*ABOUT THIS TASK*. Note the line containing "Where should I"; from it through the last line below, give only those lines again, exactly, both ends included, skipping pictures.

*SUPPLIED RECORDS*.
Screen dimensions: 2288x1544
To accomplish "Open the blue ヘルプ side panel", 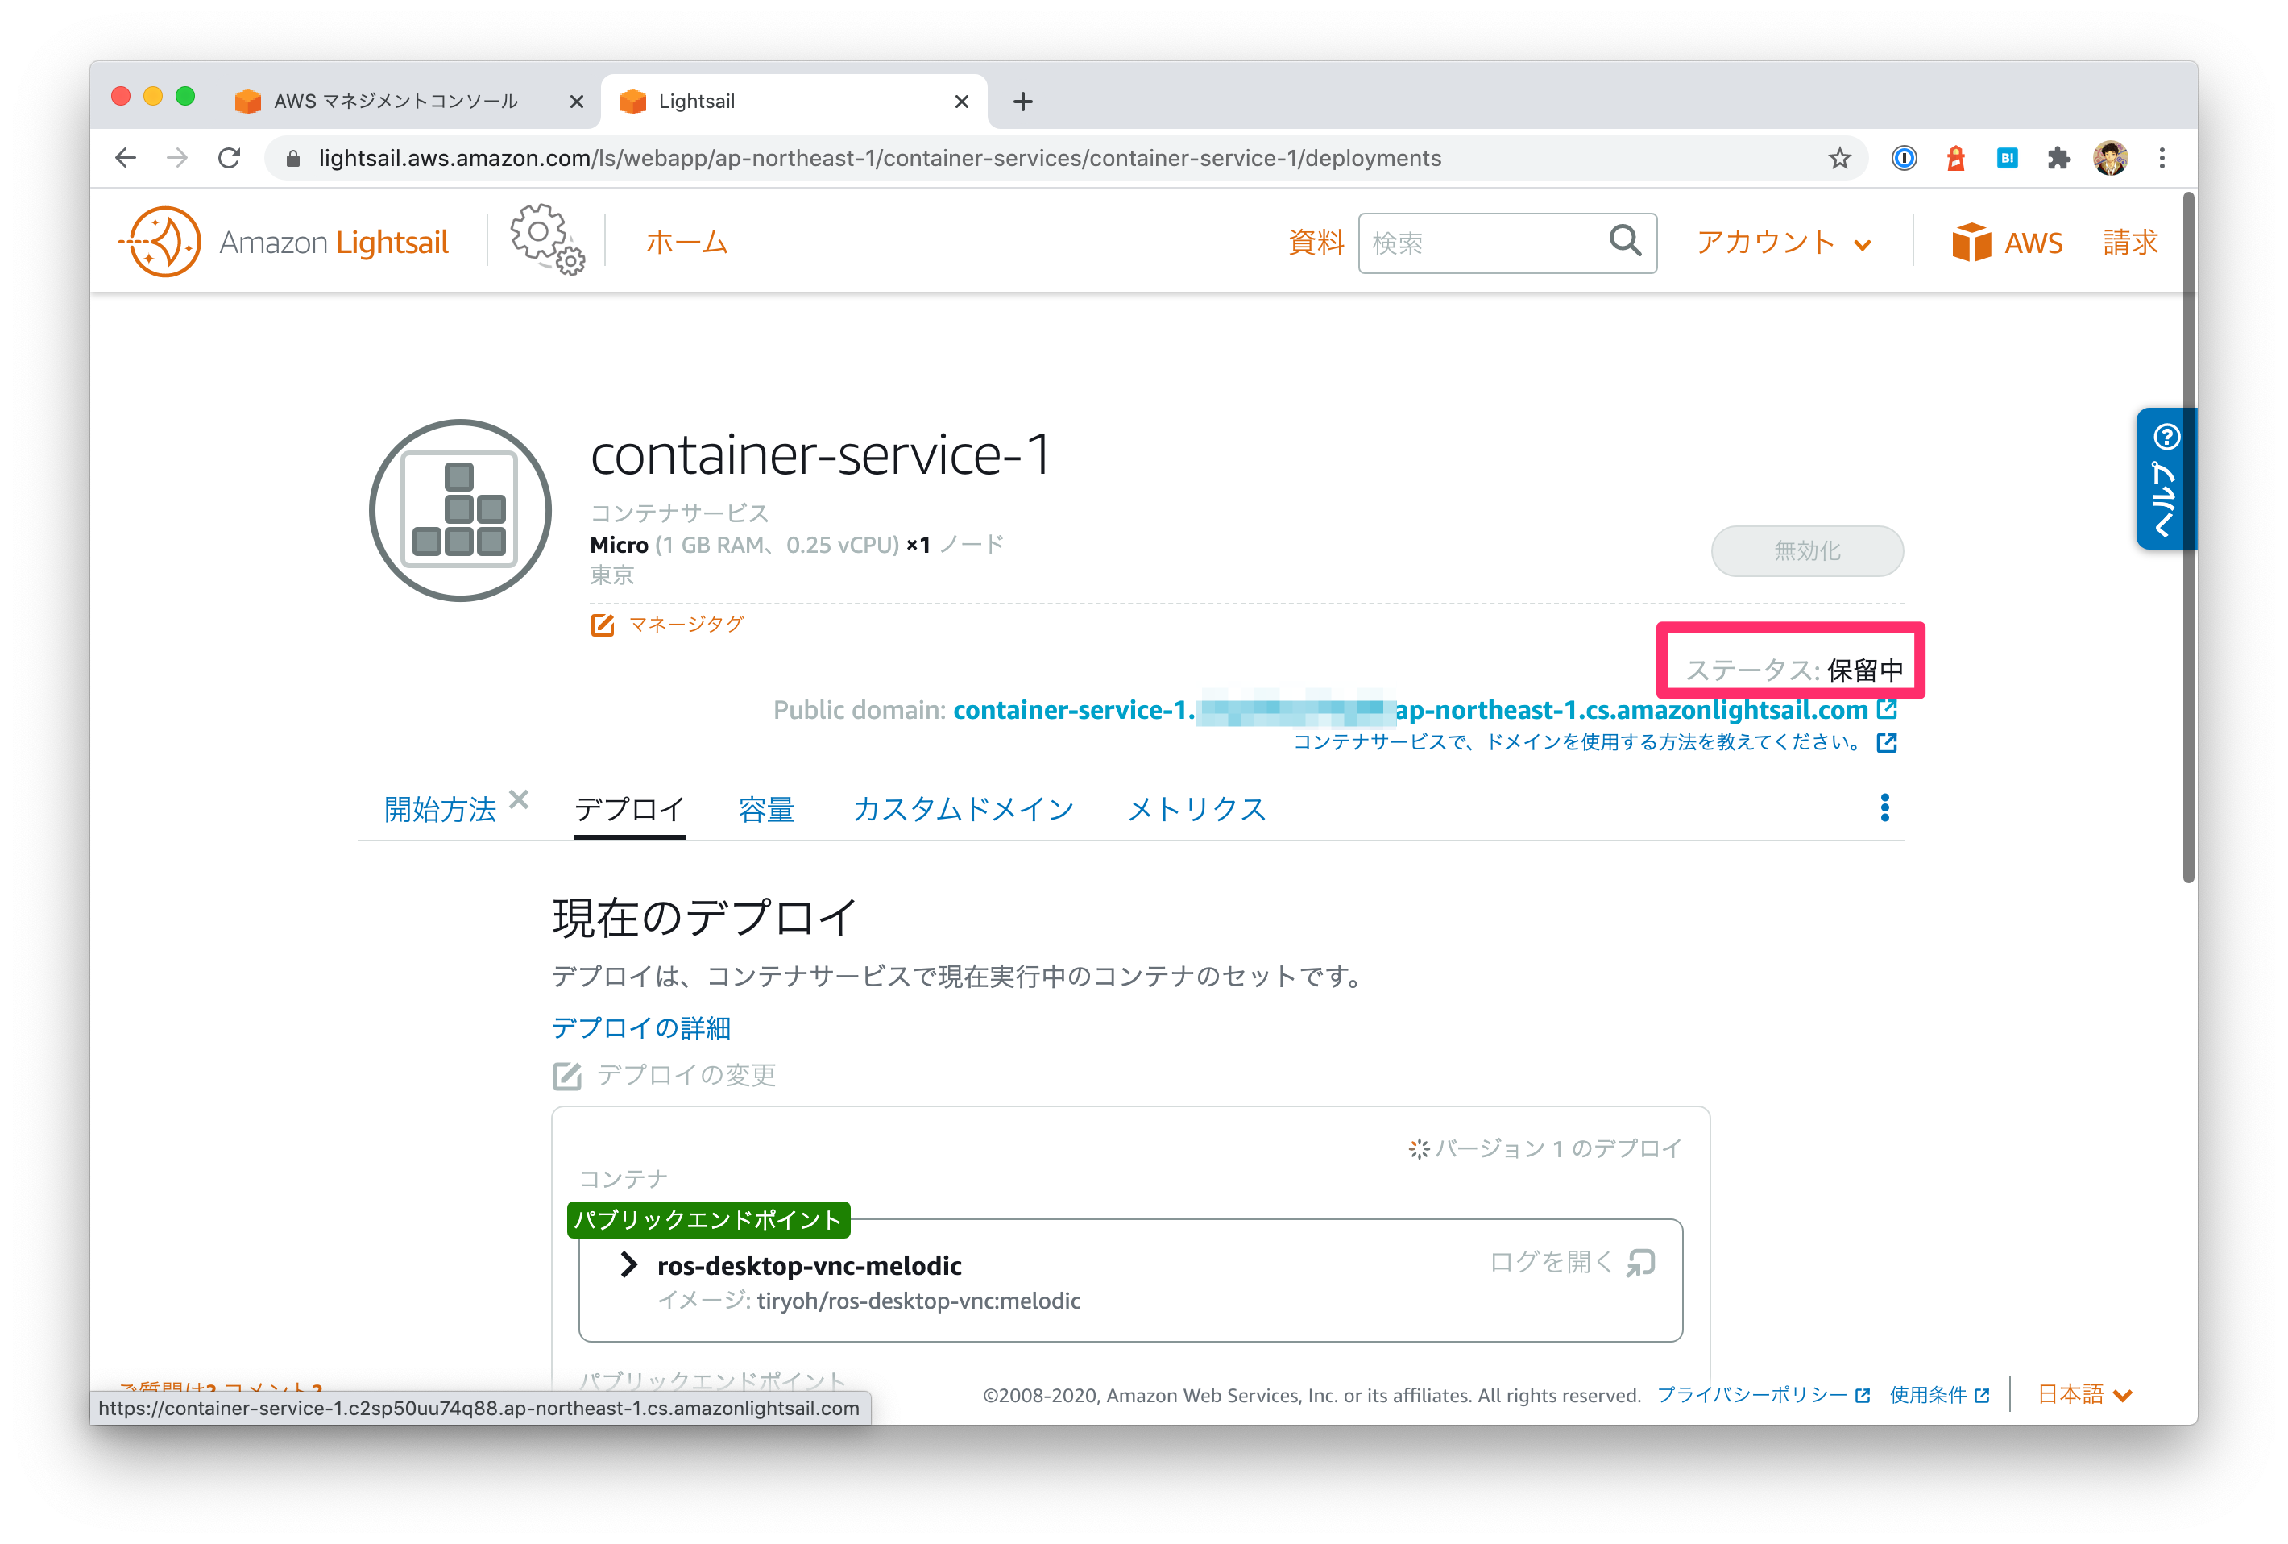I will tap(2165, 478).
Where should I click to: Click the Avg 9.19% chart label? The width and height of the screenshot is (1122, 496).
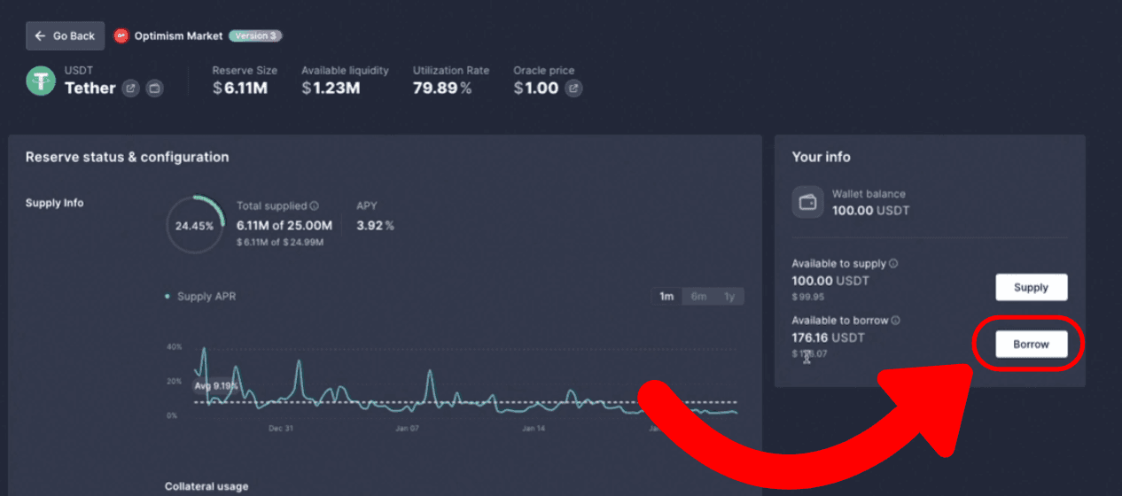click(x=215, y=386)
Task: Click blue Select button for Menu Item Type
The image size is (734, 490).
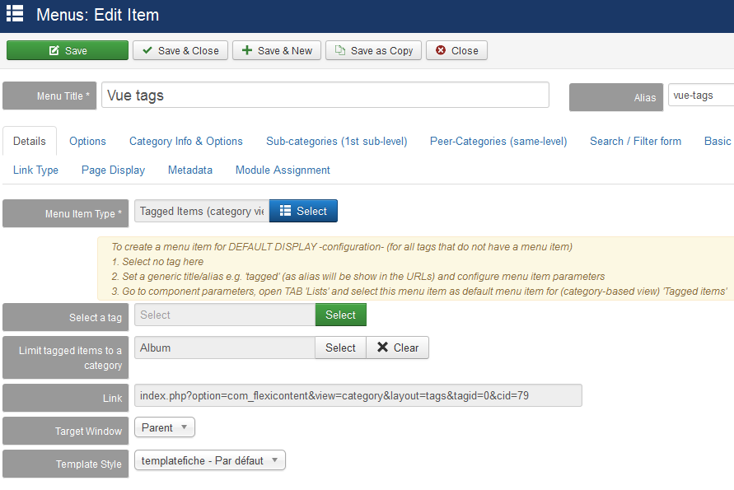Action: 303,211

*SOLVED EXERCISE*.
Where should I click to: Click the Avg 9.19% chart label? The width and height of the screenshot is (1122, 496).
click(x=215, y=386)
Task: Click blue Select button for Menu Item Type
The image size is (734, 490).
Action: 303,211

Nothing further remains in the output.